118 Views Asked by At

I'm hoping to minimize $\| y - Ax \|^2$ subject to a total variation constraint on the derivative of $x$ where $y$ is given. I'm hoping to use CVXOPT. I think I can set this up as follows:

$$ P = \min_x \frac{1}{2} \|y - Ax \|^2 + \epsilon |D x |_1 $$ aka $$ P = \max_\mu \min_x \frac{1}{2} \|y - Ax \|^2 + \epsilon |z|_1 + \mu^t(Dx - z) $$ which I break up as max of $P_1(\mu) + P_2(\mu)$ with $$ P_1 (\mu) = \min_x \frac{1}{2} \|y - Ax \|^2 + \mu^t Dx \quad \quad P_2(\mu) = \min_z \epsilon |z|_1 - \mu^t z $$ The latter I see is $-\infty$ unless $| \mu |_\infty \le \epsilon$ in which case it is zero, but $P_1$ is slowing me down....

Is the following logic correct?

If $Ax = 0$ then I could make $\mu^t D x$ as negative as I wanted unless I could force that expression to be zero, i.e. that $\mu^t D$ is in kernel of $A$, i.e. $D^t \mu = A^t b$ for some $b$. If that constraint is satisfied then $$ P_1 ( \mu ) = \frac{1}{2} (y^t - x^t A^t)(y - A x) + b^t A x $$ which I differentiate to get $- y^t A + x^t A^t A + b^t A = 0$ and then wave hand in air a bit to say that must be the same as $Ax = y - b$. [Is that ok? I can assume $A A^t$ is invertible if it helps..] So the minimum becomes $$ P_1 ( \mu ) = \frac{1}{2} y^t y - y^t (y-b) + \frac{1}{2} (y^t - b^t)(y-b) + b^t (y-b) = b^t y - \frac{1}{2} \| b \|^2 $$

Lastly, for the derivative operator, then $D D^t$ is invertible so $\mu = (D D^t)^{-1} D A^t b$ to give what I think is the final configuration:

$$ P = \max_\mu b^t y - \frac{1}{2} \| b \|^2 \quad \text {where} \quad \| (D D^t)^{-1} D A^t b \|_\infty \le \epsilon $$ which looks like something I can pass to CVXOPT. Does this make sense? That gets me $b$ and so $\mu$. How do I get from $b$ to $x$?

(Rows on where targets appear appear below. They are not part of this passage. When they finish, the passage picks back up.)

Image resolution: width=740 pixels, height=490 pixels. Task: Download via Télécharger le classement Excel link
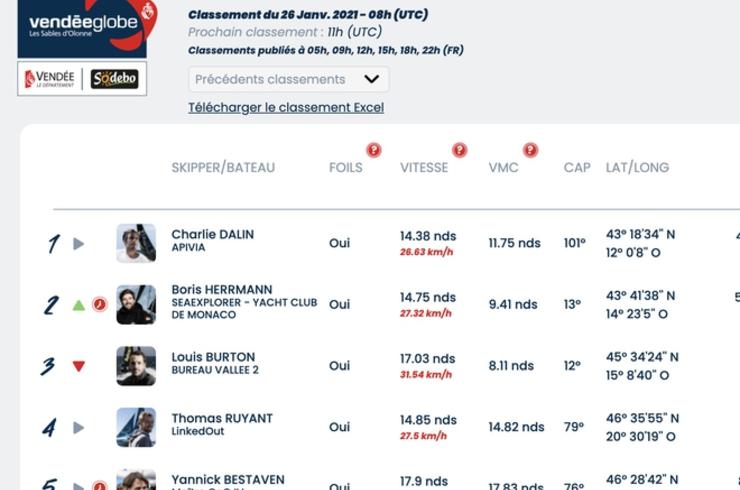click(x=286, y=108)
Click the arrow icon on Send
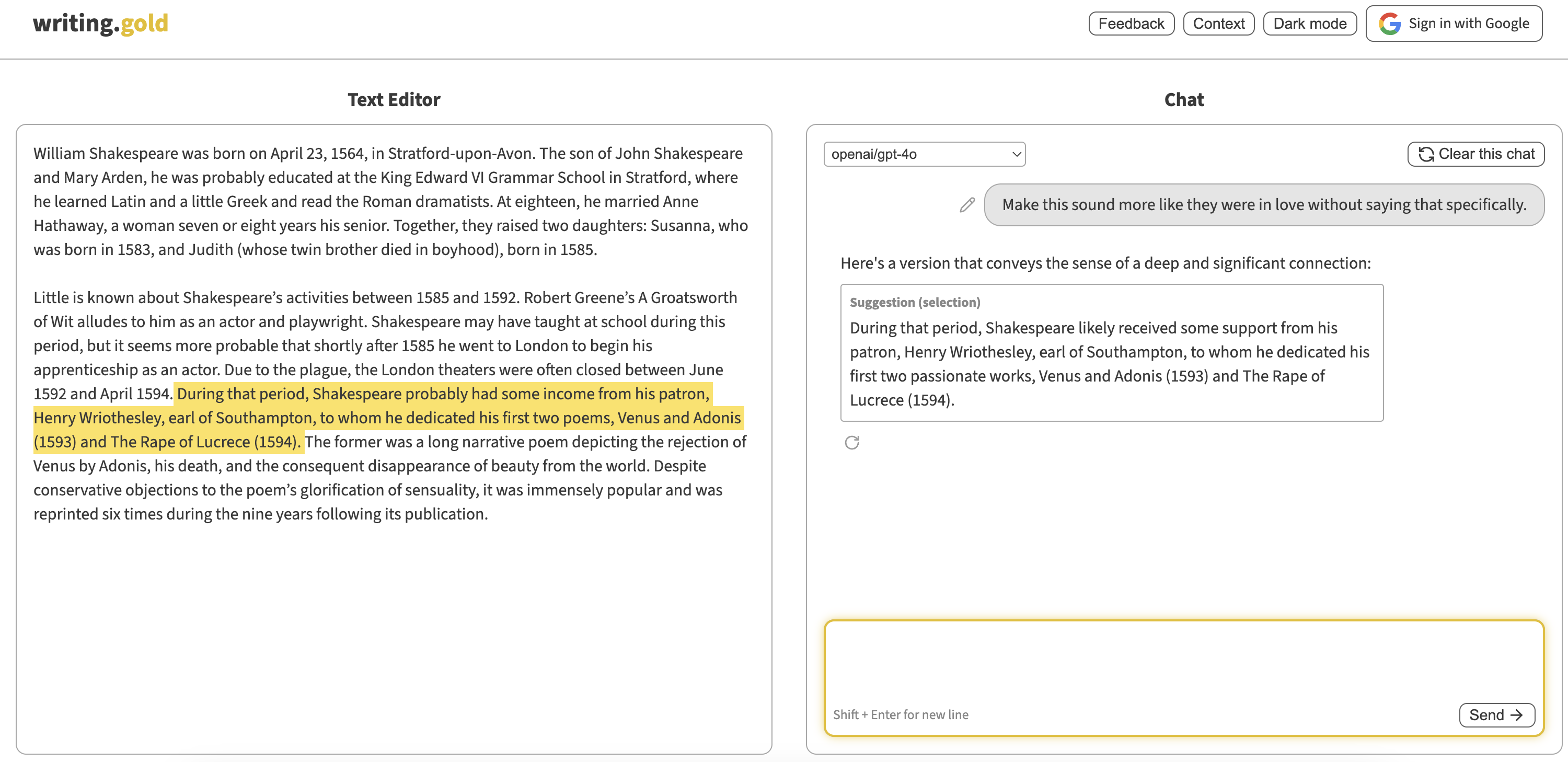This screenshot has height=762, width=1568. tap(1517, 714)
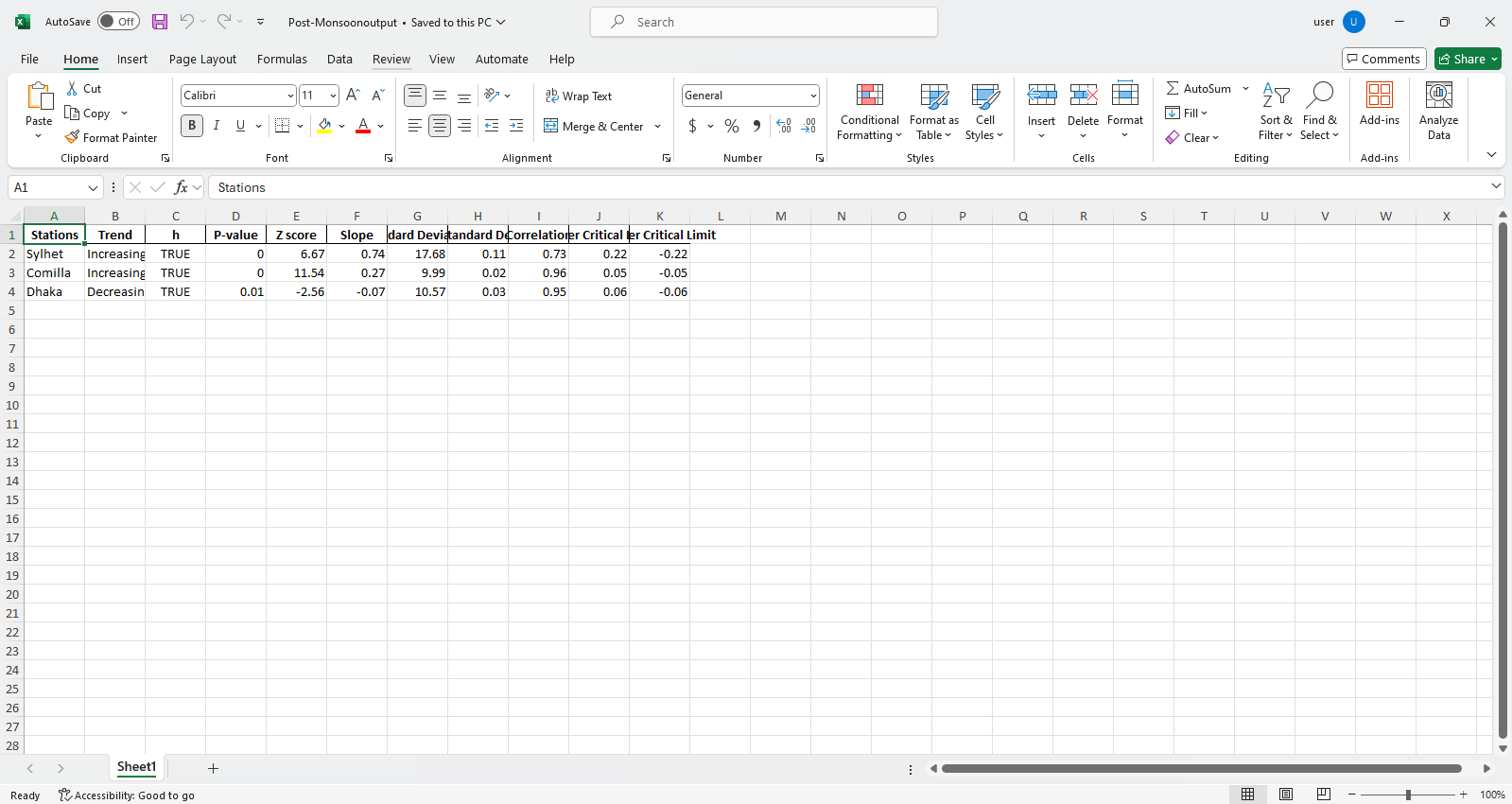This screenshot has height=804, width=1512.
Task: Click the Increase Font Size icon
Action: coord(353,96)
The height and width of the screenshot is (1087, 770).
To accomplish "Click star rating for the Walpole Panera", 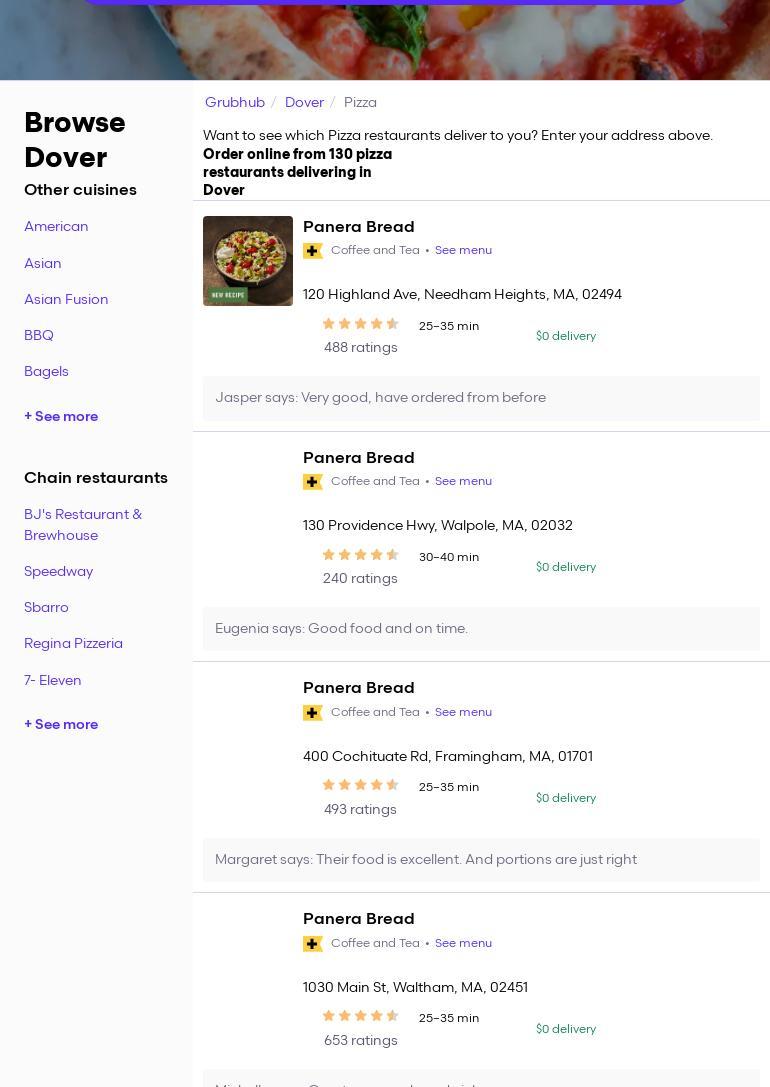I will pyautogui.click(x=360, y=555).
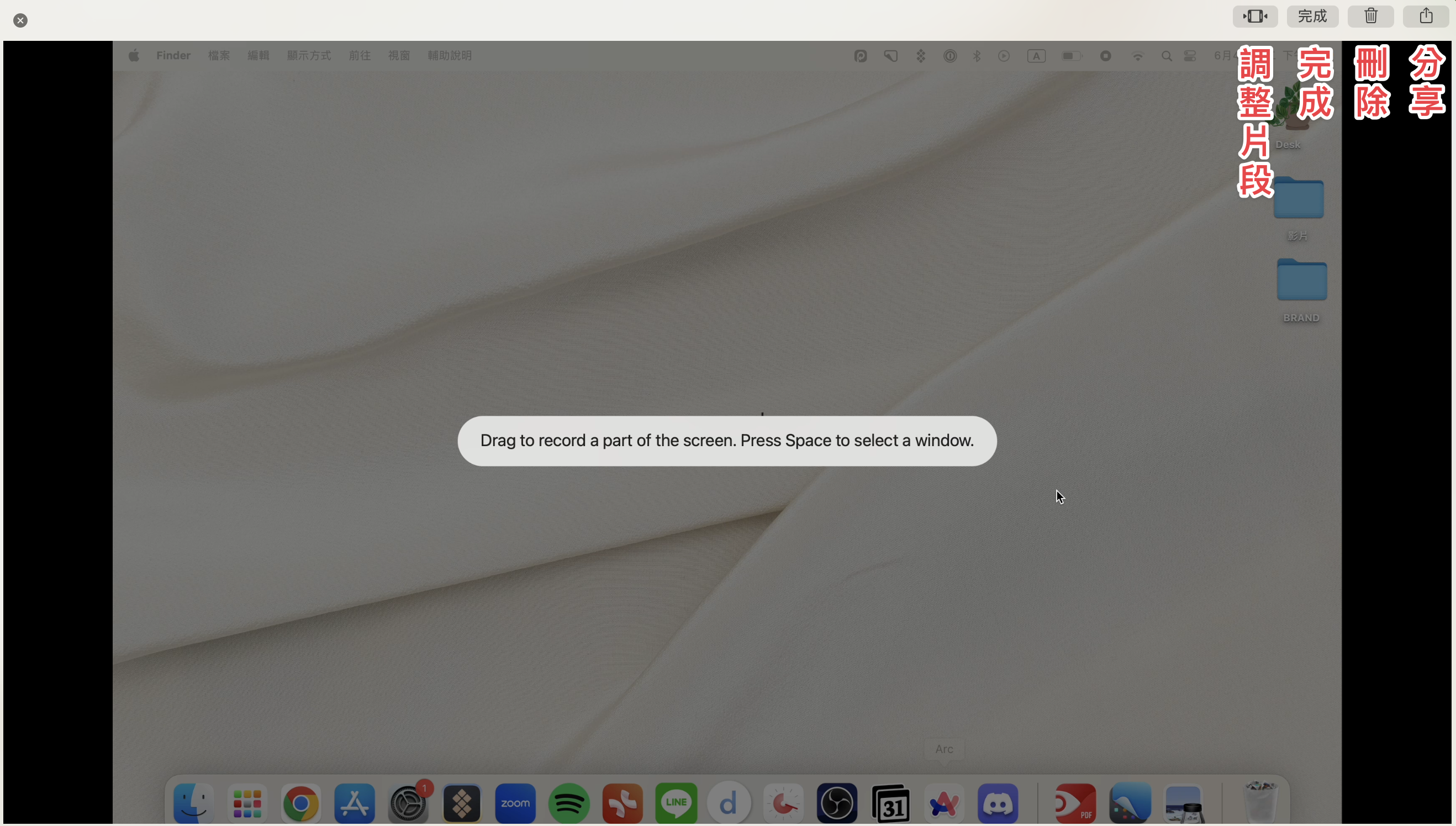Open the Discord icon in the Dock
The width and height of the screenshot is (1456, 826).
998,803
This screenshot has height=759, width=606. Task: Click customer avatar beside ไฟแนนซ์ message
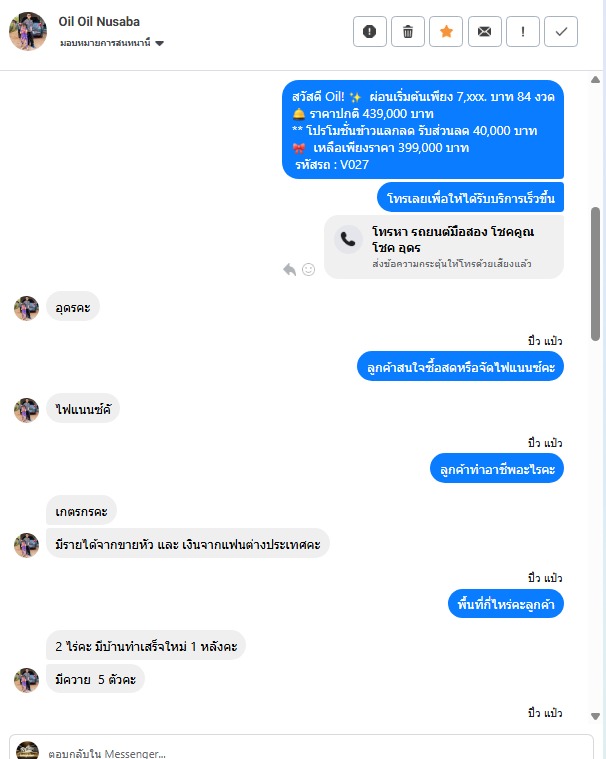tap(26, 410)
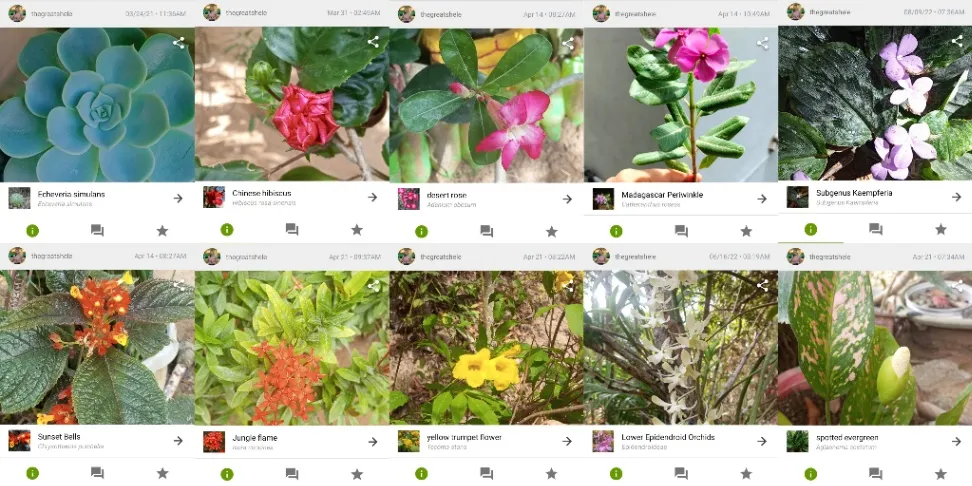
Task: Open user avatar on Sunset Bells card
Action: pyautogui.click(x=17, y=255)
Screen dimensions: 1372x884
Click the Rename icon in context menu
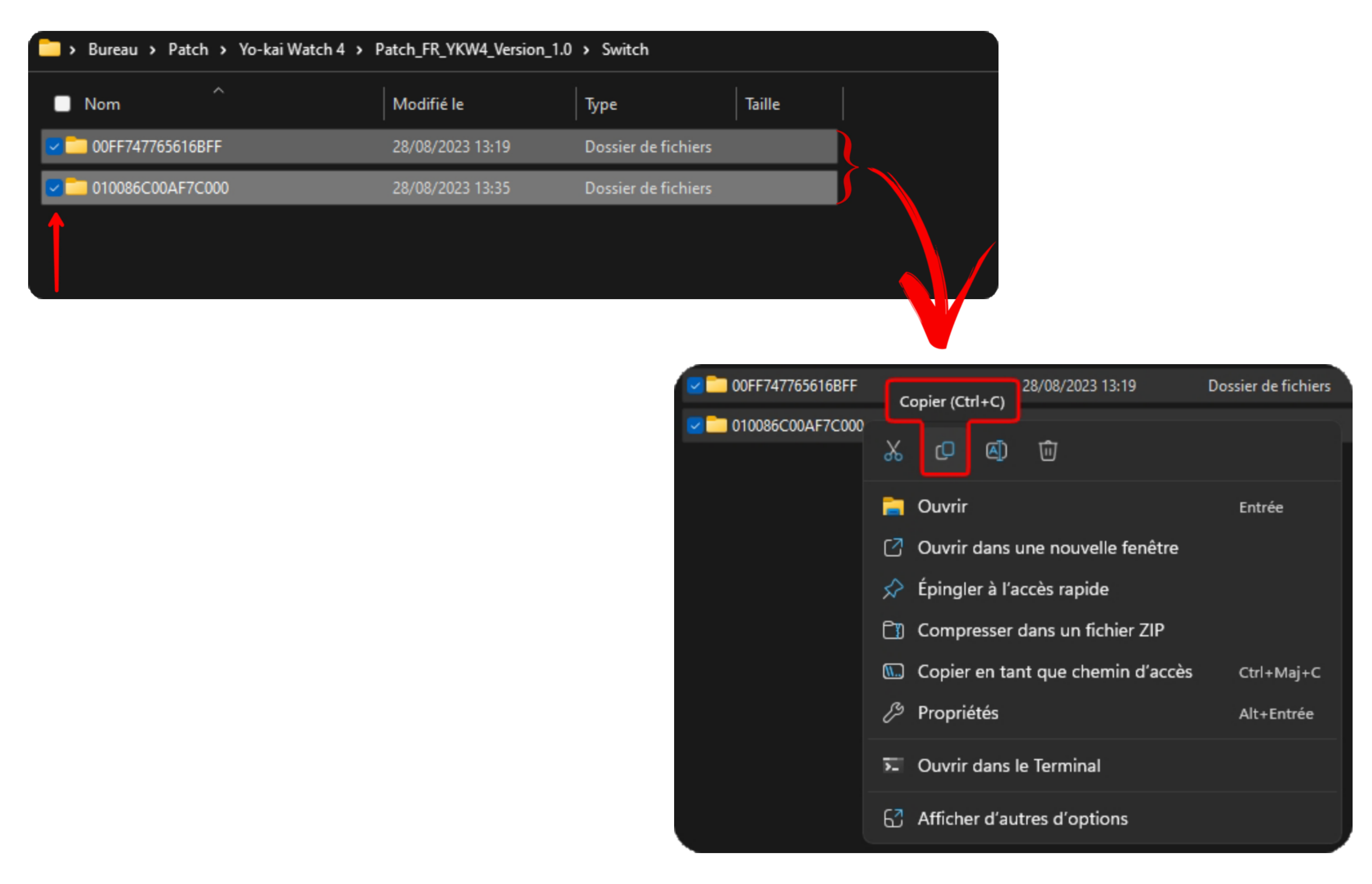pos(996,451)
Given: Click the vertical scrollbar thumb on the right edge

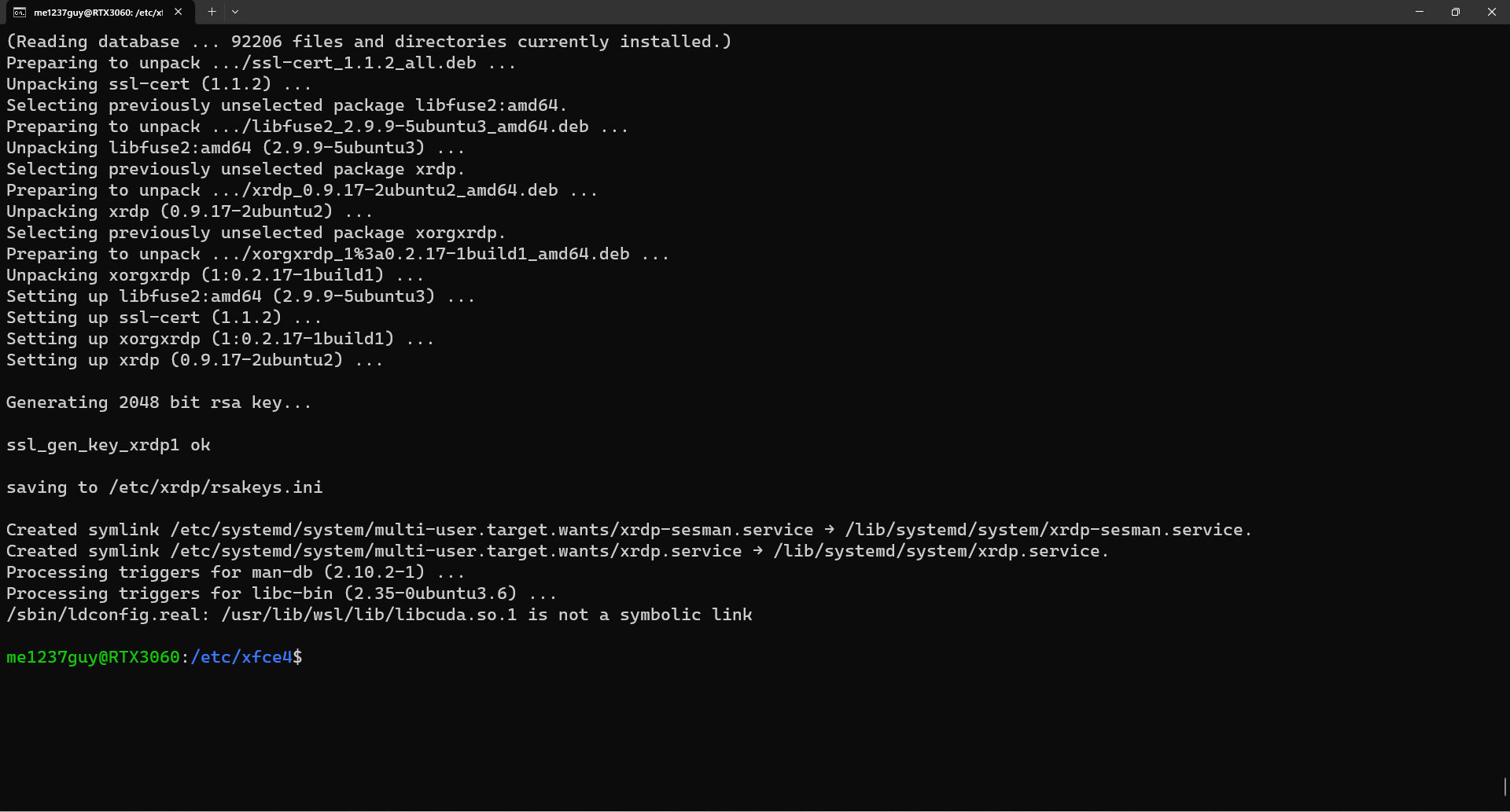Looking at the screenshot, I should [x=1505, y=787].
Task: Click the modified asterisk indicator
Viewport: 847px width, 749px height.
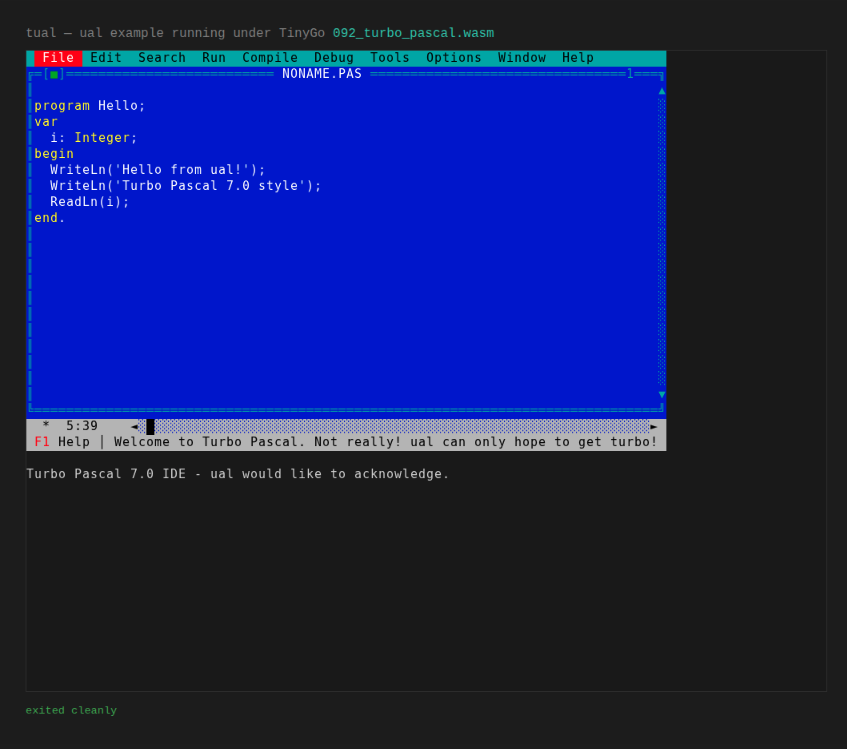Action: pyautogui.click(x=46, y=425)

p.s. I see something in the CVXOPT about making special matrices to invert customized KKT matrix, or something, to speed things up, but I'm not there yet. I want to get the "basic" configuration working first.

1

There are 1 best solutions below

0
On

So as noted in my comment. The best way to proceed is to add another unknown $z$ of dimension $n-1$ then minimize $1/2∥y−Ax∥^2+ϵ1^t z$ subject to component-wise $−z ≤ Dx ≤ z$

This seems like it might be crazy inefficient but the corresponding KKT matrix has a very simple structure with lots of diagonals and tridiagonals so it can be inverted very quickly.